Ces discours expliquaient qu’il fallait cesser de dénoncer le racisme du FN (devenu RN depuis 2018), vu que cela ne permettait pas de faire refluer ses scores et que la réalité de ce racisme était questionnable à mesure que le RN prétendait opérer sa mue républicaine.
Contre la logique de bouc émissaire
A contrario, le Graal était censé résider dans la critique programmatique du FN/RN, et dans la compréhension des motivations d’électeurs frappés par des problèmes sociaux que la gauche – aveuglée par un antiracisme la conduisant à opérer une substitution de la figure de l’ouvrier par celle de l’immigré – ne voulait plus résoudre ou ne savait plus identifier pour le plus grand profit de l’extrême droite.
Dans une version plus poussée, l’évitement est devenu suivisme. C’est ainsi que Gérald Darmanin a porté une loi « immigration » en prétendant répondre aux inquiétudes des Français en matière migratoire.
Pour quel effet ? Selon [l’institut de sondage] Elabe, entre mai et novembre 2023, la part des Français adhérant à l’idée selon laquelle il y a trop d’immigrés en France a bondi de 7 points. Ce phénomène a vraisemblablement nourri la dynamique électorale du RN à l’occasion des élections européennes, lors desquelles le parti menait campagne en bénéficiant de la légitimation de sa logique de l’immigré-bouc émissaire par le gouvernement lui-même.
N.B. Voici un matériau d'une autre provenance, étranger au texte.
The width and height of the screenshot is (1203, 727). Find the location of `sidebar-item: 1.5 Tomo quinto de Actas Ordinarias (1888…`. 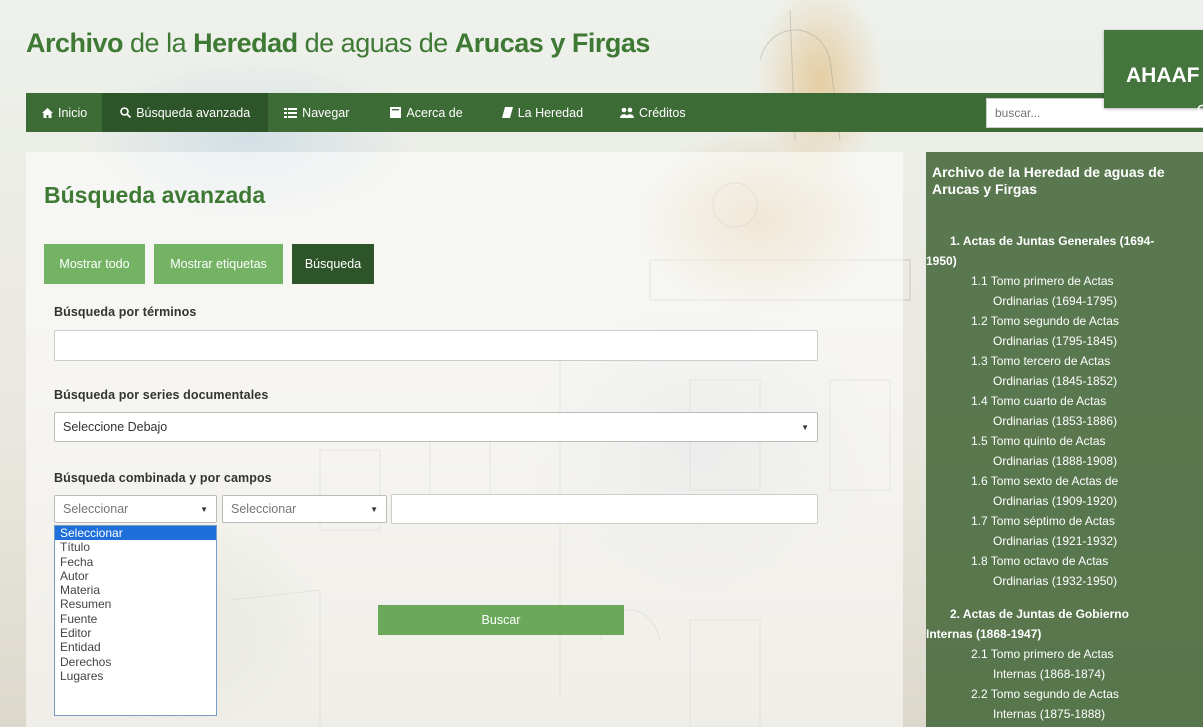

sidebar-item: 1.5 Tomo quinto de Actas Ordinarias (1888… is located at coordinates (1081, 451).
Finalement, cette stratégie de l’évitement et du suivisme a facilité le déploiement de l’une des grandes œuvres de l’extrême droite : convaincre les citoyens que leurs problèmes venaient des immigrés et de leurs enfants, et que frapper ces derniers contribuera à résoudre lesdits problèmes. Résultat : alors que Jean-Marie Le Pen réunissait 5,5 millions de voix au second tour de l’élection présidentielle en 2002, Marine Le Pen en réunissait plus de 13 millions en 2022.
La séquence électorale que nous venons de traverser doit nous amener à tourner le dos à cette stratégie de l’évitement et du suivisme. Lutter contre le RN ne peut en effet se réaliser si les forces politiques ne luttent pas contre la logique de bouc émissaire sur laquelle ce parti prospère – notamment au sein des classes populaires – et si une autre logique – fondée sur une solidarité réaffirmée – ne lui est pas substituée.
Illusion et indécence
Car la réalité de l’électorat RN est connue : un sondage Elabe publié en novembre 2023 montre que 94 % des électeurs RN pensent qu’il y a trop d’immigrés en France. D’autres études établissent que cet électorat adhère aux préjugés racistes, antisémites et xénophobes dans une proportion notoirement supérieure aux autres électorats.
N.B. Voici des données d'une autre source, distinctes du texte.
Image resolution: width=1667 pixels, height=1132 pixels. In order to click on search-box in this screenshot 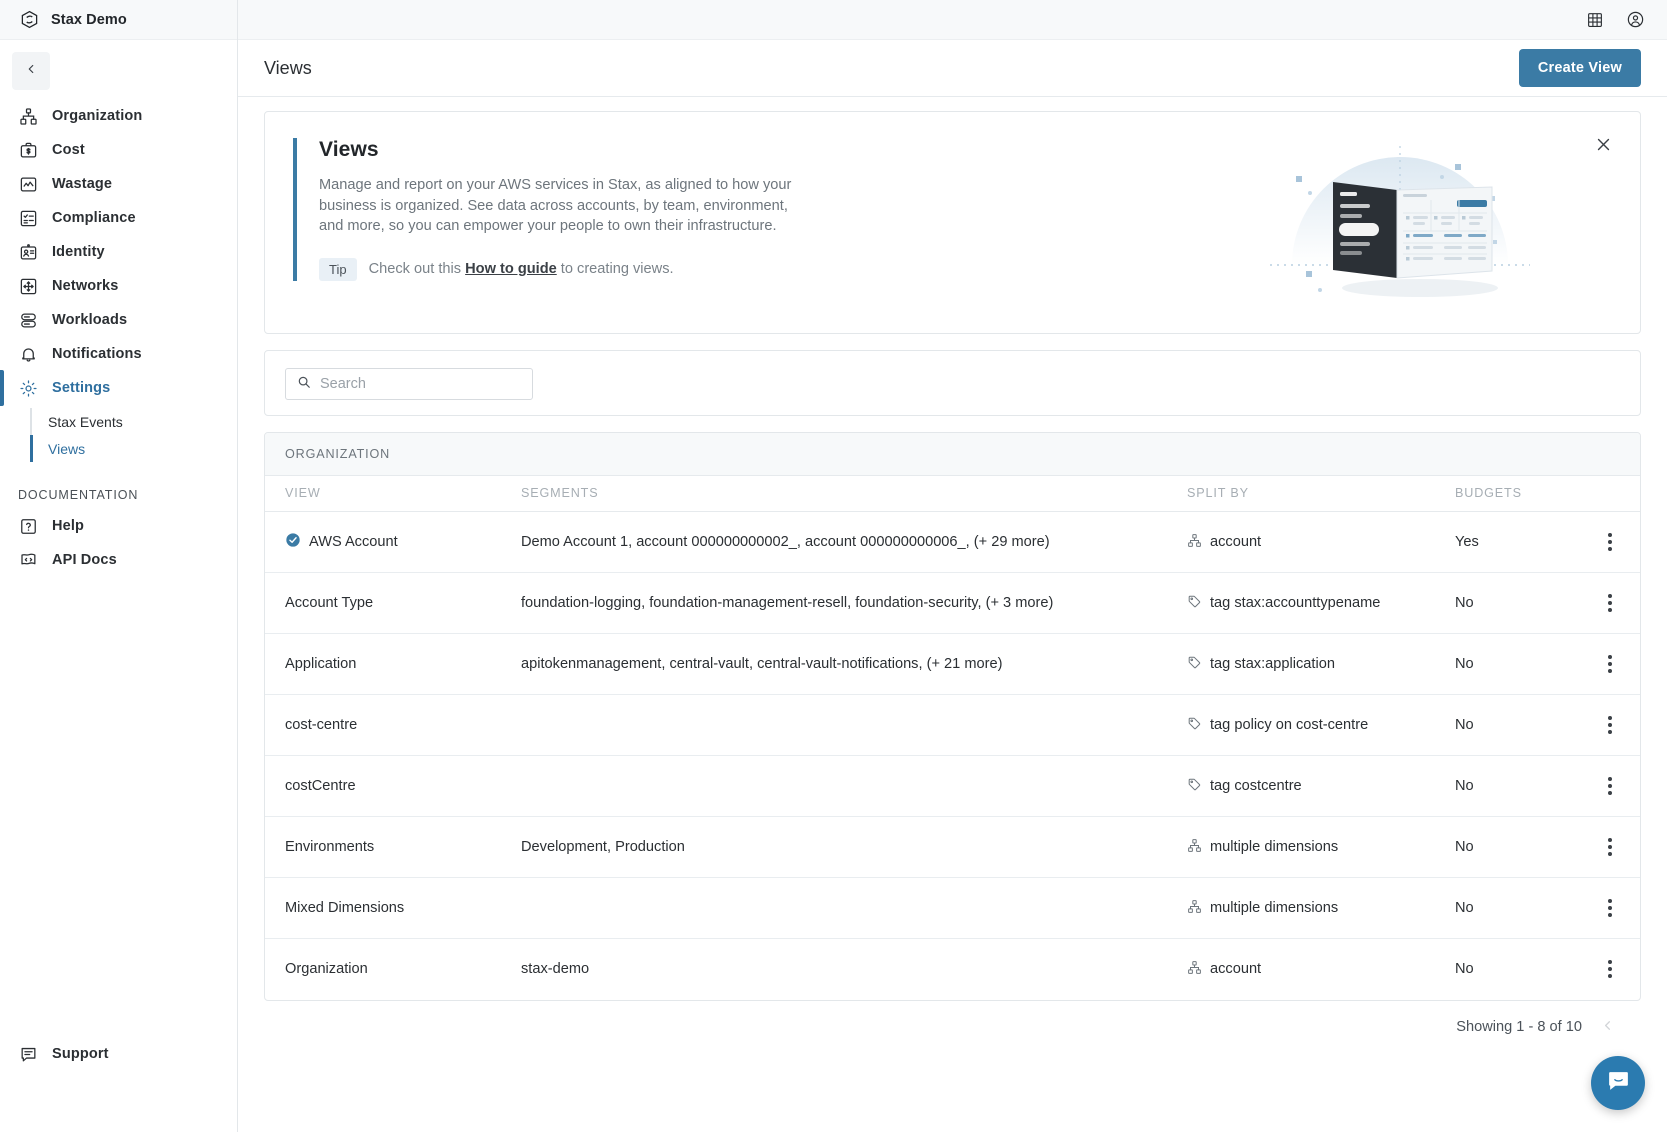, I will do `click(409, 384)`.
Or, tant que des citoyens penseront que les Noirs et les Arabes sont la source de leurs maux (et qu’ils constateront que cette pensée leur apporte de la commisération), ils resteront sourds aux propositions de tel ou tel parti, aussi « sociales » soient-elles. Bref, il est illusoire de vouloir séparer la lutte contre le racisme de la réponse aux problématiques des électeurs du RN frappés par les difficultés sociales.
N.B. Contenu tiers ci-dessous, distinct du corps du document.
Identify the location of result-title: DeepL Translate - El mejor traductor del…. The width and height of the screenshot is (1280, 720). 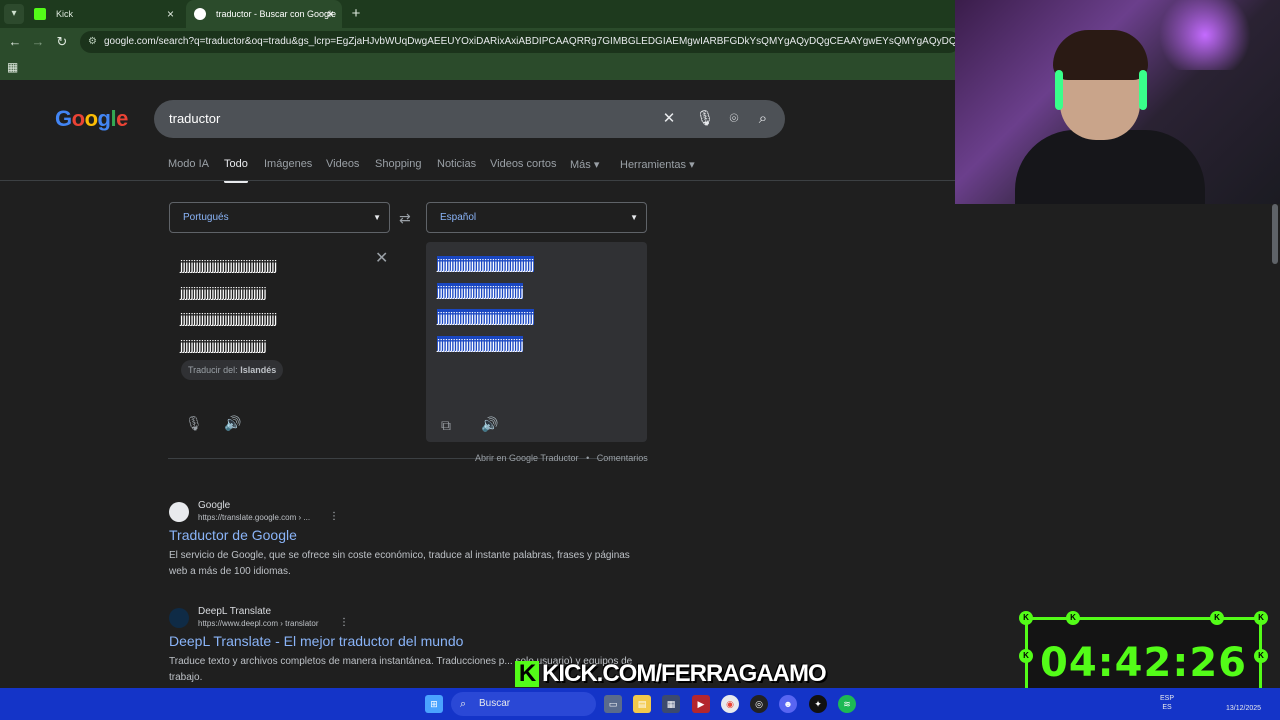
(316, 641).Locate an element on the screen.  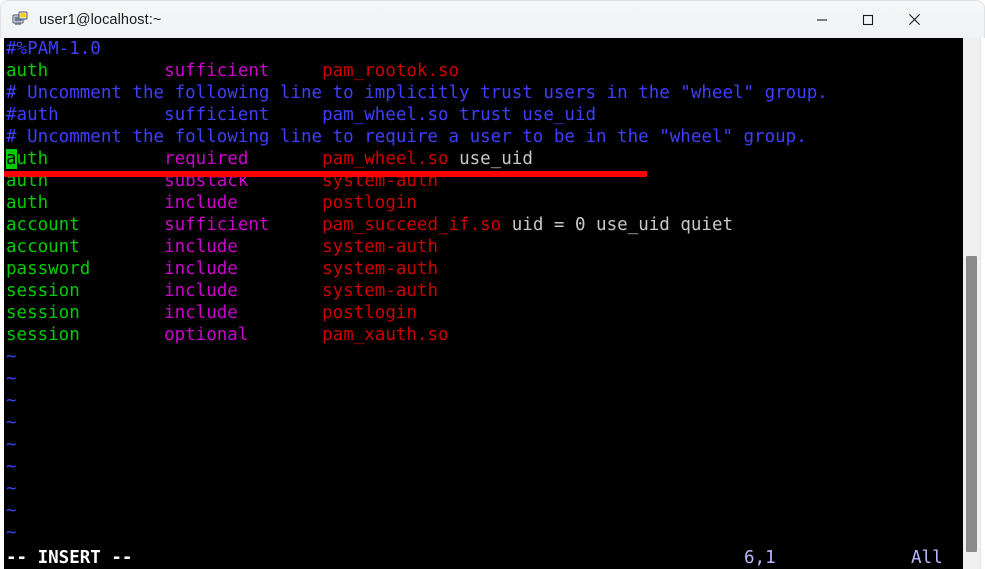
line-segment: #%PAM-1.0 is located at coordinates (54, 49).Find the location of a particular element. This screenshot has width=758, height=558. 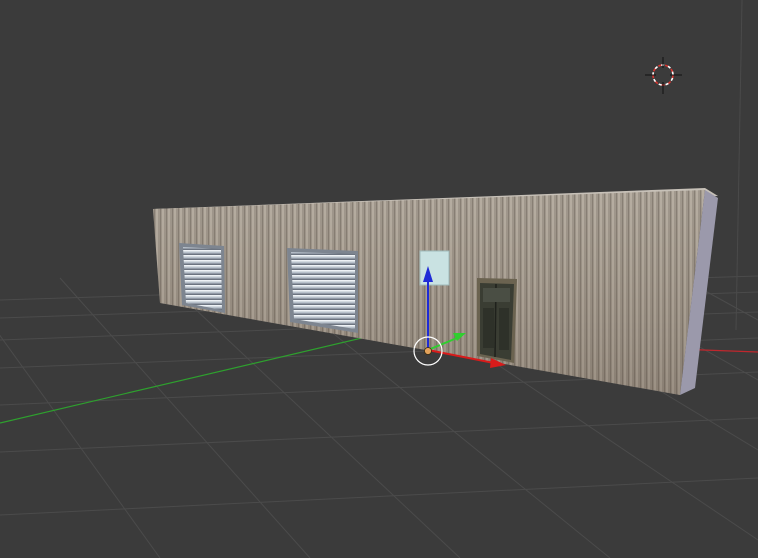

entry-door is located at coordinates (497, 320).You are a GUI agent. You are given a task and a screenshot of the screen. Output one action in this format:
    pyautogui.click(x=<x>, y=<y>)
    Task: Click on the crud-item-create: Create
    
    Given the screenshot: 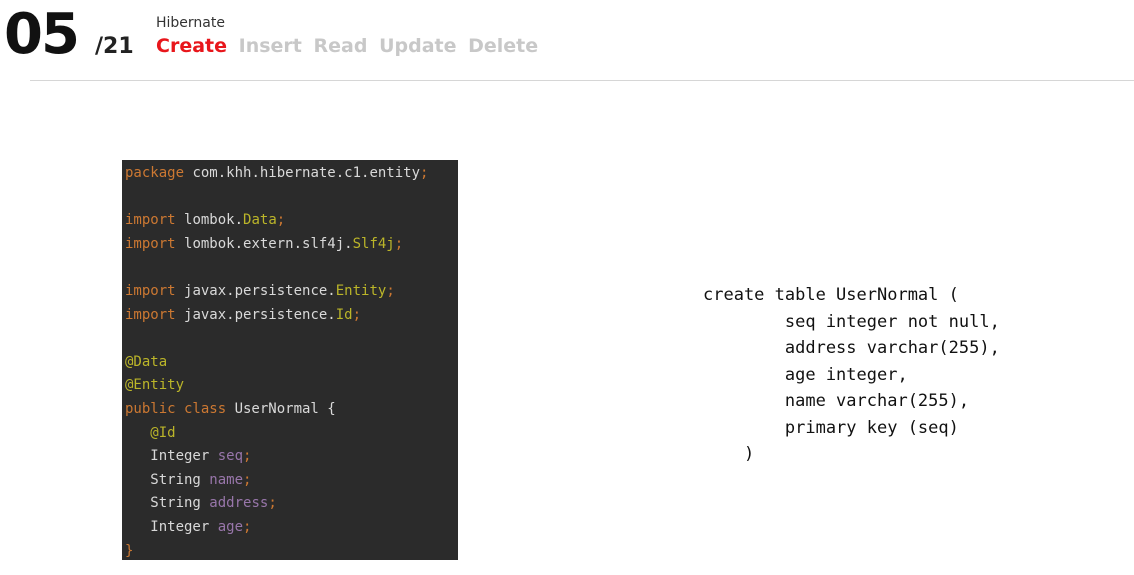 What is the action you would take?
    pyautogui.click(x=192, y=46)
Mais penser que l’on peut faire l’économie de la lutte contre le racisme pour contrer la dynamique électorale du RN n’est pas seulement illusoire. C’est également indécent : on n’abandonne pas la lutte pour un principe aussi structurant que l’égalité, sous prétexte qu’elle ne serait pas électoralement profitable.
A cet égard, le champ de l’antiracisme souffre de réflexions que l’on s’interdirait à l’endroit d’autres champs de lutte. Il n’est pas rare de tomber sur des réflexions publiquement exprimées ignorant les conséquences du racisme (insultes, coups, discriminations…) pour se concentrer sur la misère sociale (précarité, « insécurité culturelle », sentiment de déclassement…) rencontrée par les racistes.
Aucune interrogation majeure
Imaginez ce que l’on dirait si une personne affirmait que les violences conjugales ne doivent pas mener à s’attarder sur les femmes qui en sont victimes, mais à réconforter les hommes qui les ont frappées et à répondre à leur misère existentielle, voire à trouver quelque légitimité à leur geste.